For both China and the US, the strategic calculation in the Indo-Pacific is ultimately underpinned by the risk of war. President Xi Jinping set out China’s ‘red lines’, including its claims to Taiwan, in his final communication with US President Biden at APEC last November.
He also emphasized that the ‘Thucydides trap’ – the idea that a rising and established power will eventually come to blows – is not inevitable. Beijing’s ideal scenario is to achieve its territorial goals in the East and South China Seas without Washington getting involved.
US ambiguity going from strategic to unintended
Washington has long pursued ‘strategic ambiguity’ over Taiwan, calculating that lack of clarity over whether it would intervene would be sufficient to deter Beijing from attacking and Taipei from declaring independence. This is distinct from its formal defence partnerships in the region, including with Japan, South Korea and the Philippines, which commit both parties to mutual assistance in the event of conflict.

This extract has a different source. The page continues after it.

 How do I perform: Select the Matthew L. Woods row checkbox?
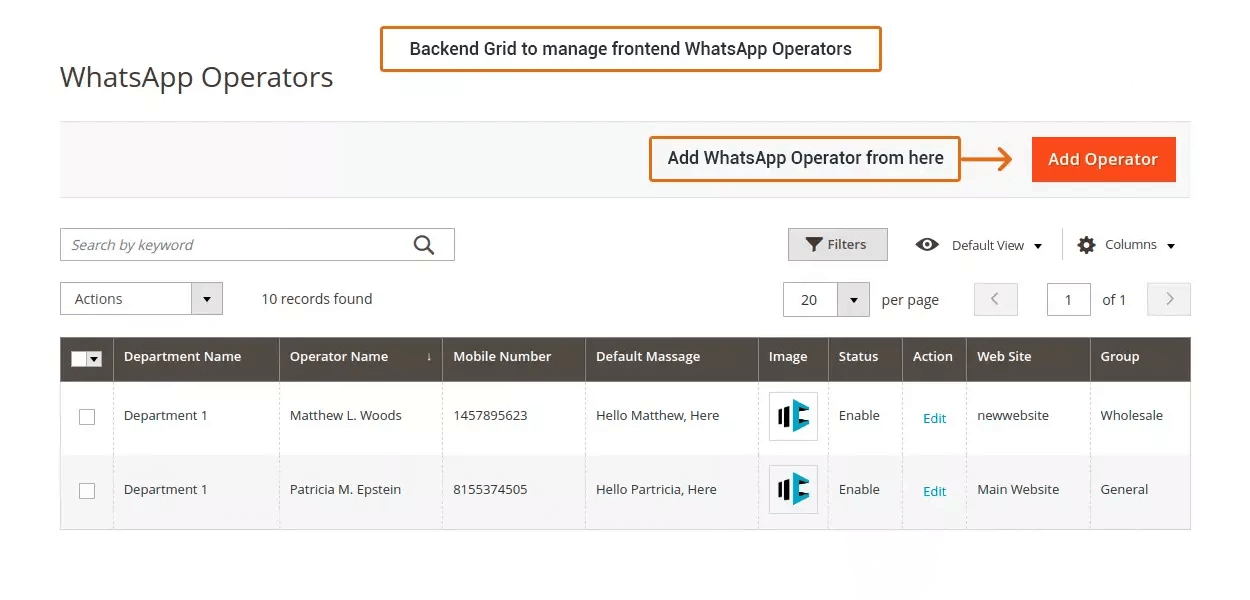coord(87,417)
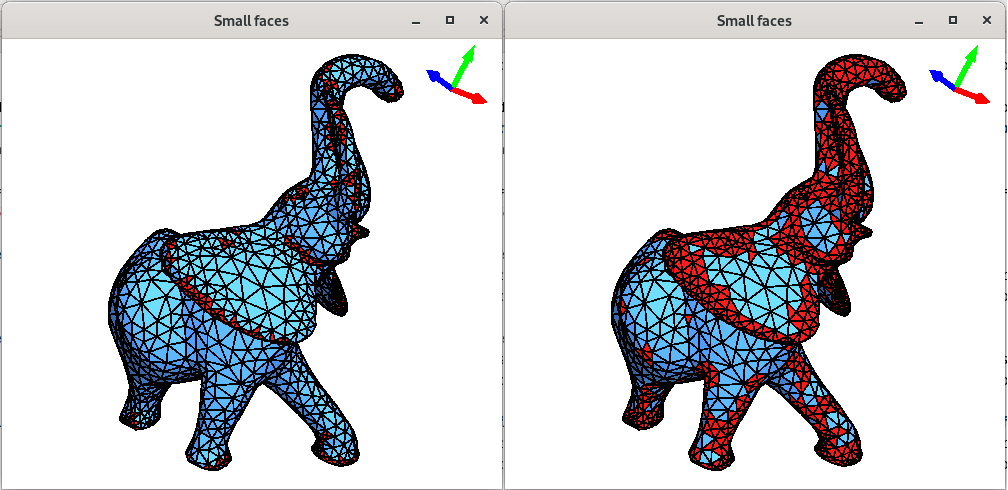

While Trump has favoured China hawks such as Marco Rubio and Mike Waltz as picks for his cabinet, he has also criticized Taiwan for failing to pay its way on defence. He is unenthusiastic about involving the US in foreign wars. And Elon Musk, another influential pick for the new administration, has extensive business interests in China. The upshot is that the incoming administration’s stance on China is fundamentally unclear – although the ambiguity is now more unintended than strategic.
This increases the risk of accidental escalation over flashpoints like Taiwan and the South China Sea. Beijing could perceive Trump’s ambiguous stance as a lack of resolve. At the same time, Trump’s more transactional or even antagonistic attitude towards US defence partners raises the prospect of this ambiguity spreading to formal regional commitments, creating opportunities that China could exploit.
Taiwan and the South China Sea
Beijing has significantly increased pressure on Taiwan since the accession of President Lai Ching-te, holding three major military drills last year, rehearsing operations including the quarantine of Taiwanese ports. Meanwhile, China has territorial disputes with various countries in the South China Sea. Tensions with the Philippines, a US military ally, have escalated the most as Chinese tactics have become increasingly aggressive.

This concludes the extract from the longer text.